▶ **PASSAGE TO READ**:
Problem rephrased: how to simplify summation of millions of exponentials symbolicly
- To: mathgroup at smc.vnet.net
- Subject: [mg50185] Problem rephrased: how to simplify summation of millions of exponentials symbolicly
- From: "networm" <networm8848 at yahoo.com>
- Date: Thu, 19 Aug 2004 06:28:19 -0400 (EDT)
- Sender: owner-wri-mathgroup at wolfram.com
Hi all,
I have a summation of exponentials:
SUM= 1+r(a1, b1)*exp(-j*(a1*u+b1*v))+r(a2, b2)*exp(-j*(a2*u+b2*v))+r(a3,
b3)*exp(-j*(a3*u+b3*v))
+ ...
+ r(a1000000, b1000000)*exp(-j*(a1000000*u+b1000000*v))
where "j" is the imaginary sign. a1, a2, ... a1000000, b1, b2, ... b1000000
are known constants... (a's and b's) constitute some grids on the 2D plane,
r(a, b) is the function defined on this 2D plane...

Text and item location rows:
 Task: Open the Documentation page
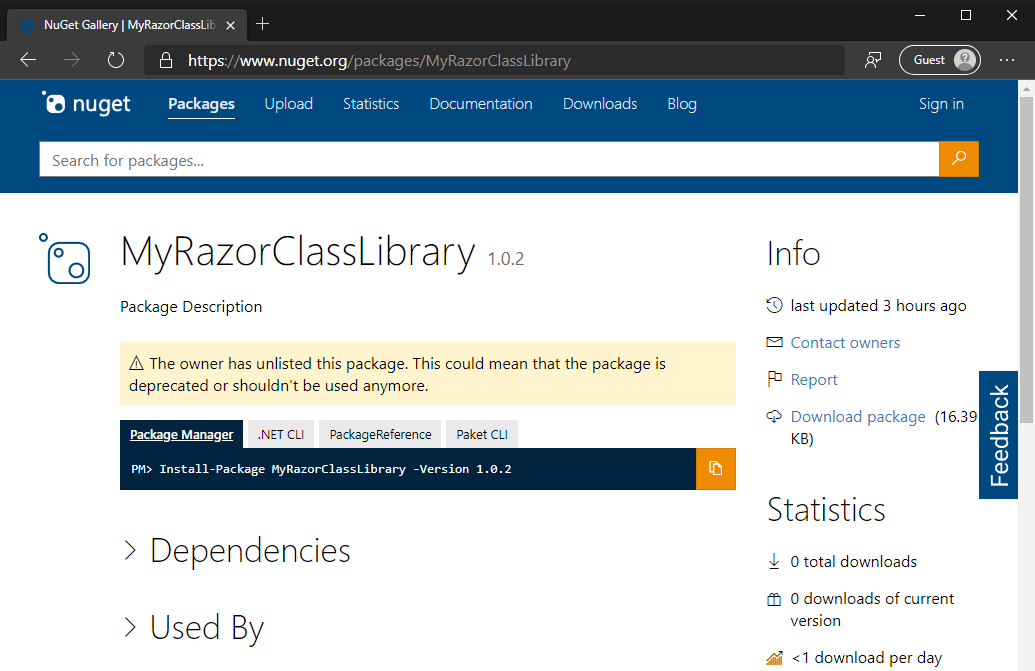(x=481, y=104)
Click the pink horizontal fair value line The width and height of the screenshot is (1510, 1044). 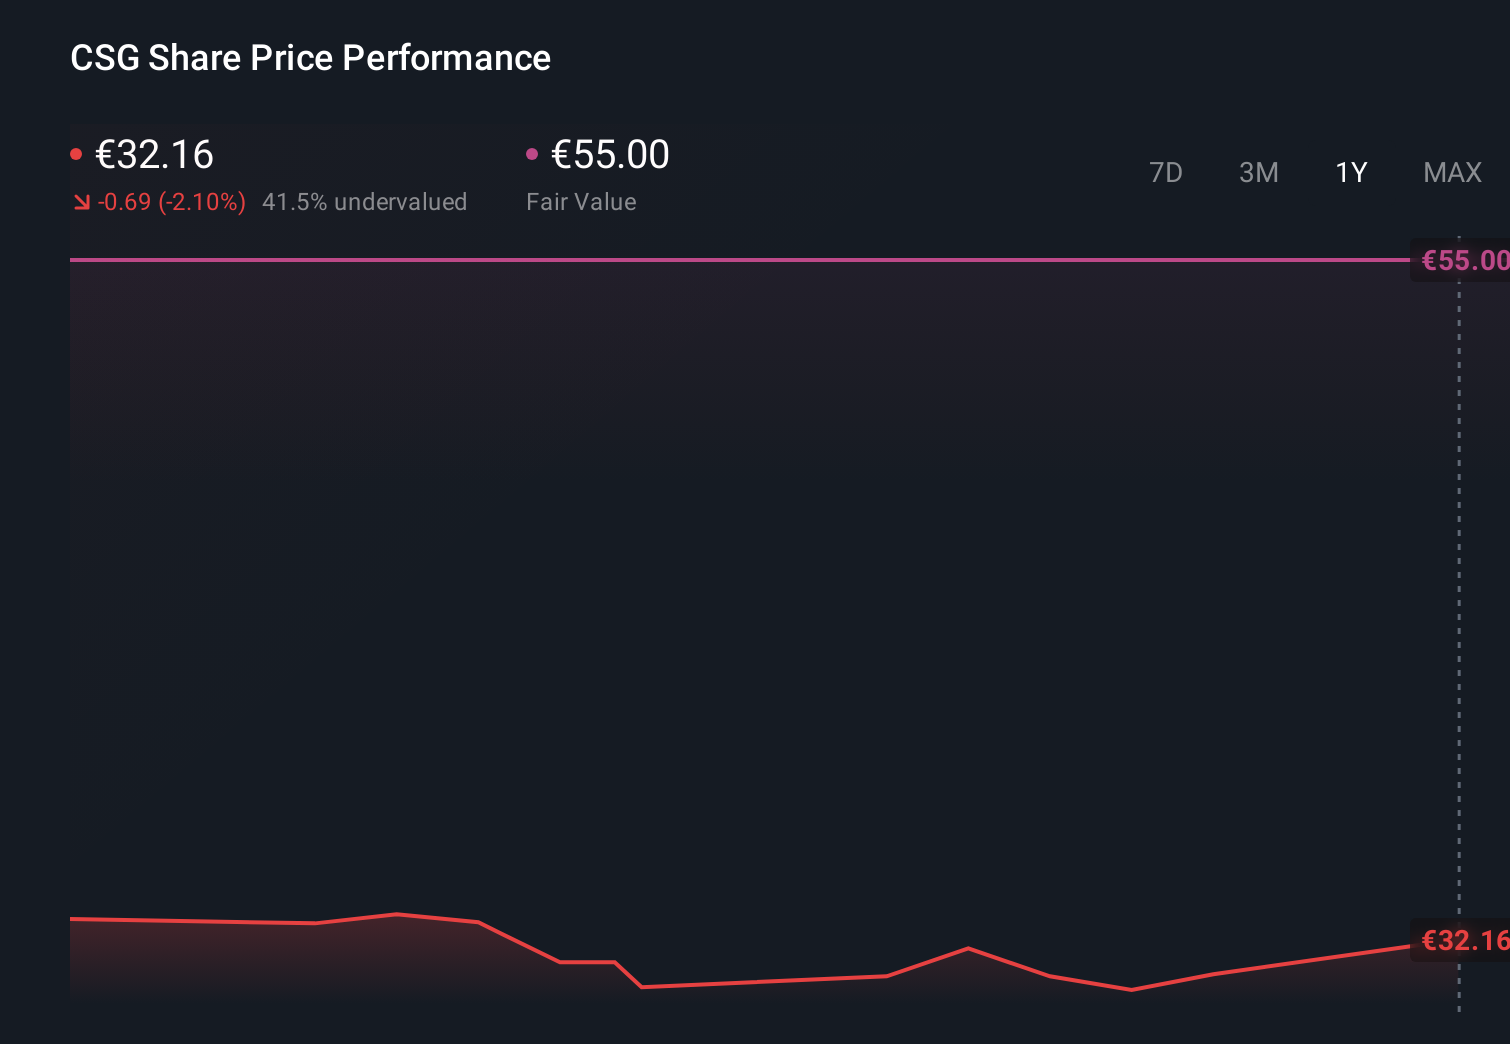(700, 260)
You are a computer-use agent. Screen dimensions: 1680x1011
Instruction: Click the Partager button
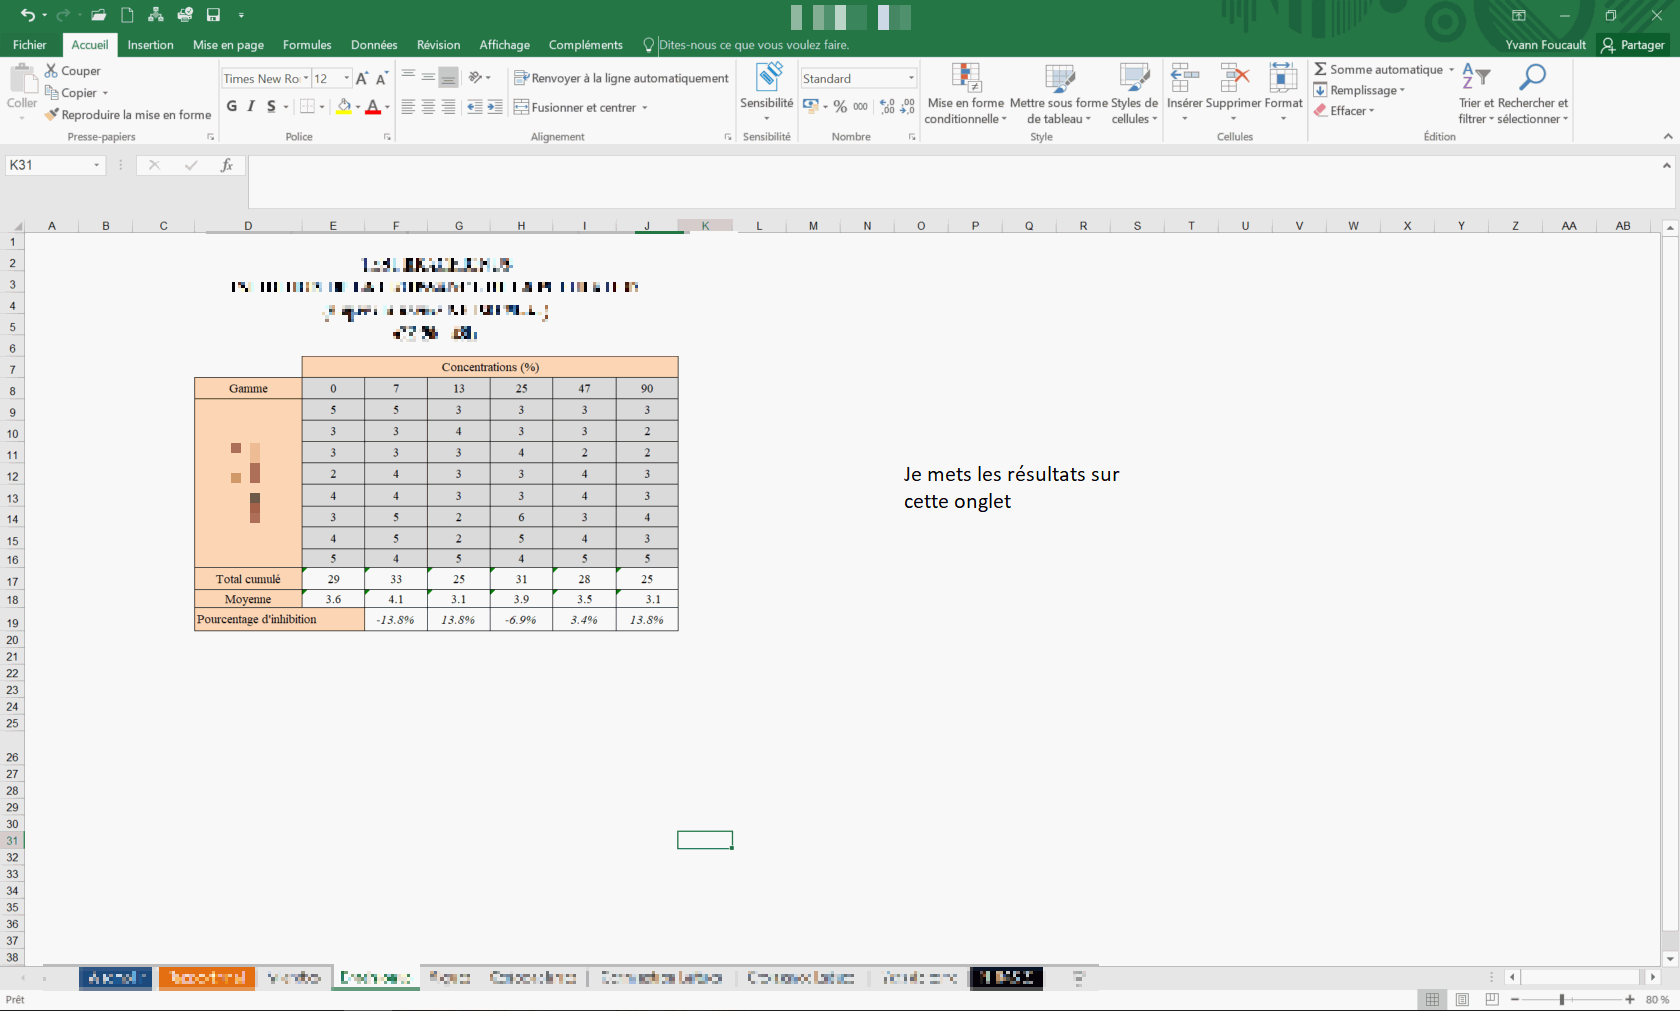coord(1633,45)
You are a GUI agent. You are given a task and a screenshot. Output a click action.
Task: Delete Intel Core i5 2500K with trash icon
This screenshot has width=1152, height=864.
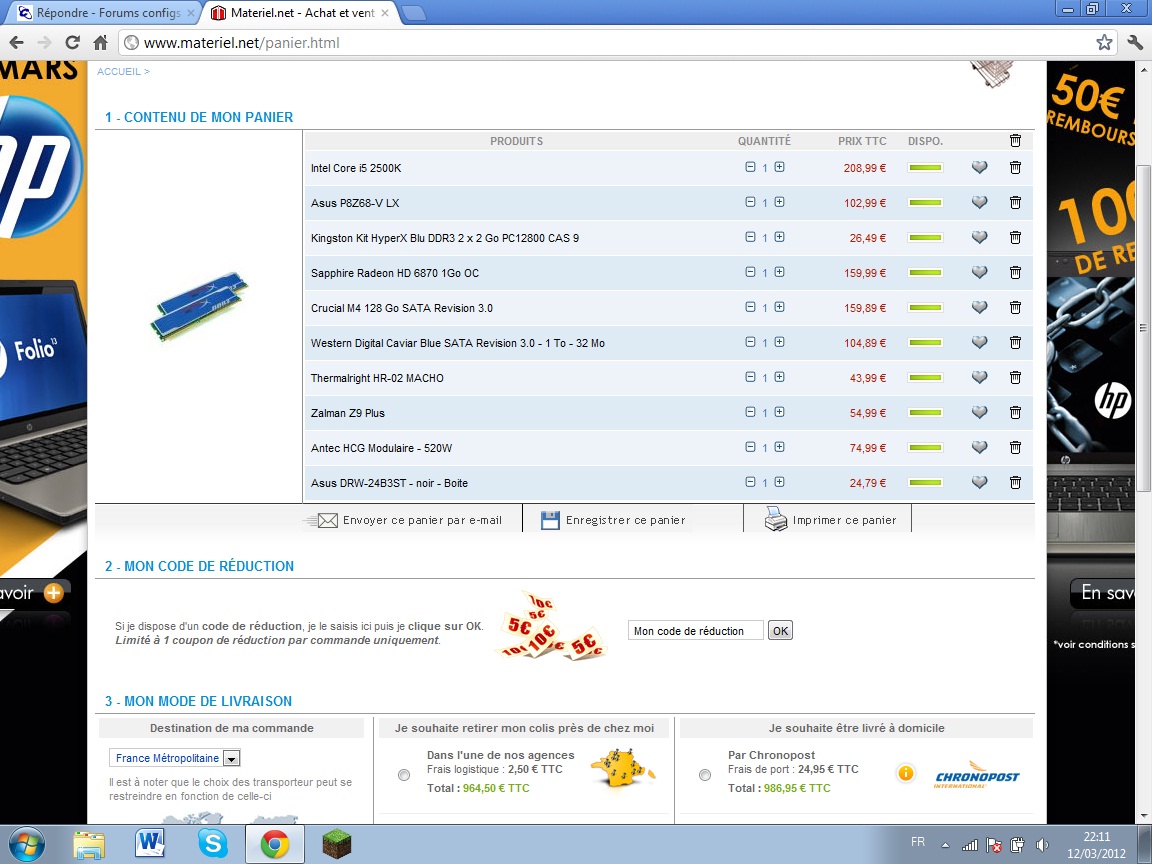(x=1015, y=168)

▶ **WHAT NEEDS TO BE DONE**: Write the next part of the forum post about simplifying a sum of millions of exponentials, picking up after its last sentence.

▶ **RESULT FOR THIS TASK**:
r(a, b) is known as a look-up-table, but there is no closed-form expression
for r(a, b)...
u, v are frequency variable in 2D case.
Do you think it is possible to compute the close-form of the above SUM
symbolically/analytically?
If not, is there any simple/efficient way to compute it ?
I just need to compute this huge expression once, then if an simplified
symbolic expression is found, it will save my subsequent numerical
evaluations(that's going to tens of millions...)